What the task requires: Copy exactly the lines starting at the one that contains "Task: Click the 软件更新... button" and running through the end of the material below. Exclude any pictures.

--- Supplied records ---

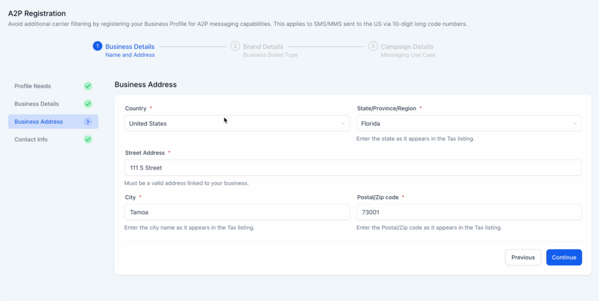Go to Business Details in the sidebar
This screenshot has height=301, width=599.
coord(53,104)
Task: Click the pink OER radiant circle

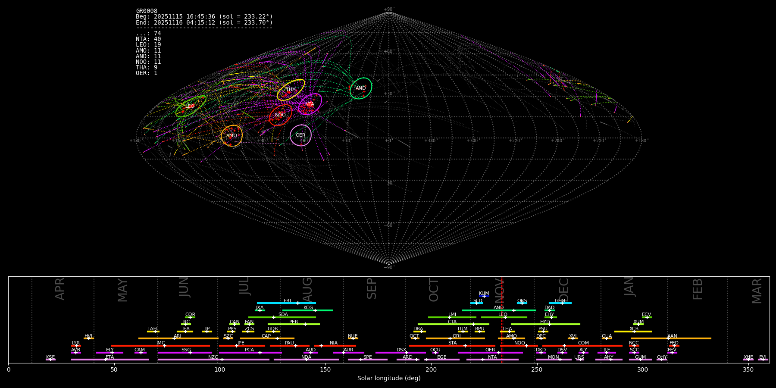Action: click(300, 135)
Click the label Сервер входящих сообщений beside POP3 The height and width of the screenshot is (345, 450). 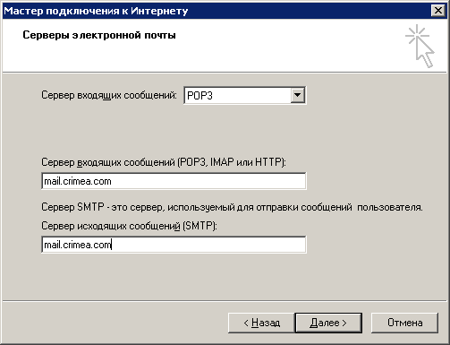pos(109,95)
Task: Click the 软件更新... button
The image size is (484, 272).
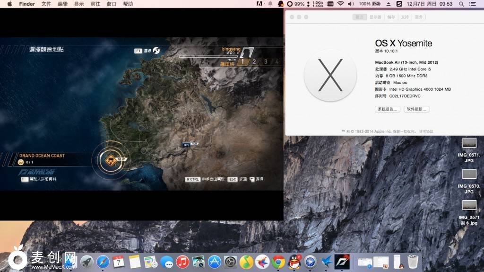Action: pos(416,109)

---

Answer section:
Task: Click the 软件更新... button
The image size is (484, 272).
Action: pos(416,109)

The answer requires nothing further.